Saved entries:
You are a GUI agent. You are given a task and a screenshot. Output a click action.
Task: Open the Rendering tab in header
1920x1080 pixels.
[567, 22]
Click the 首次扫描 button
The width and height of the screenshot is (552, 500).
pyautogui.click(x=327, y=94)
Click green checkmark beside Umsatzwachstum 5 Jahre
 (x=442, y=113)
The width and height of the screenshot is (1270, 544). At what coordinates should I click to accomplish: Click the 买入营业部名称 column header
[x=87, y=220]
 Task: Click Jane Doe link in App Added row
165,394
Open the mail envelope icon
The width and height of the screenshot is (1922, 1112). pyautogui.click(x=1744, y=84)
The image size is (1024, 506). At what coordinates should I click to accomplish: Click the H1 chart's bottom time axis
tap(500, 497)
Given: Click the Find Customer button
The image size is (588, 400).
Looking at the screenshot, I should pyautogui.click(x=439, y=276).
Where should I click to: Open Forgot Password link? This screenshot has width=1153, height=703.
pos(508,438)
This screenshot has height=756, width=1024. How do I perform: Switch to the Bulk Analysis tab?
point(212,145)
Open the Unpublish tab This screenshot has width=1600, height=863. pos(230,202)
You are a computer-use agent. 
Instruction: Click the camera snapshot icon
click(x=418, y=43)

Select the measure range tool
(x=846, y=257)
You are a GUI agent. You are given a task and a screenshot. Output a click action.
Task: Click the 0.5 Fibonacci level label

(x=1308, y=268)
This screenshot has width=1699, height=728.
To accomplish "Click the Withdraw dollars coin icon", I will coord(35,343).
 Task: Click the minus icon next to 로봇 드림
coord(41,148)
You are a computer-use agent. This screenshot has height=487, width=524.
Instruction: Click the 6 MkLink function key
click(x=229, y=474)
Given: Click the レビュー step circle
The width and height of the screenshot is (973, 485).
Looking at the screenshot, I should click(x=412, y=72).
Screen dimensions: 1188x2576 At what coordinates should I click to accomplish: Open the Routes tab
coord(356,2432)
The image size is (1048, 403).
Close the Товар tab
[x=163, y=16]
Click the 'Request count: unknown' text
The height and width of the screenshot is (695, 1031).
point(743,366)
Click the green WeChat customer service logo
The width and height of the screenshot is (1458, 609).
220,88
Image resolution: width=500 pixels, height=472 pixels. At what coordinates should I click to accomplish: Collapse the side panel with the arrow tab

## DIRECTIONS
Begin with the line that contains "Select the measure range tool" and set down each line exactly until the records above end, including the final line.

## EXERCISE ANSWER
Select the measure range tool
(x=846, y=257)
You are a GUI agent. You are given a task and a screenshot. Output a click action.
Task: Click the 0.5 Fibonacci level label

(x=1308, y=268)
This screenshot has width=1699, height=728.
To accomplish "Click the Withdraw dollars coin icon", I will coord(35,343).
 Task: Click the minus icon next to 로봇 드림
coord(41,148)
You are a computer-use agent. This screenshot has height=487, width=524.
Instruction: Click the 6 MkLink function key
click(x=229, y=474)
Given: Click the レビュー step circle
The width and height of the screenshot is (973, 485).
Looking at the screenshot, I should click(x=412, y=72).
Screen dimensions: 1188x2576 At what coordinates should I click to accomplish: Open the Routes tab
coord(356,2432)
The image size is (1048, 403).
Close the Товар tab
[x=163, y=16]
Click the 'Request count: unknown' text
The height and width of the screenshot is (695, 1031).
point(743,366)
Click the green WeChat customer service logo
The width and height of the screenshot is (1458, 609).
220,88
Image resolution: width=500 pixels, height=472 pixels. At what coordinates should I click to accomplish: Collapse the side panel with the arrow tab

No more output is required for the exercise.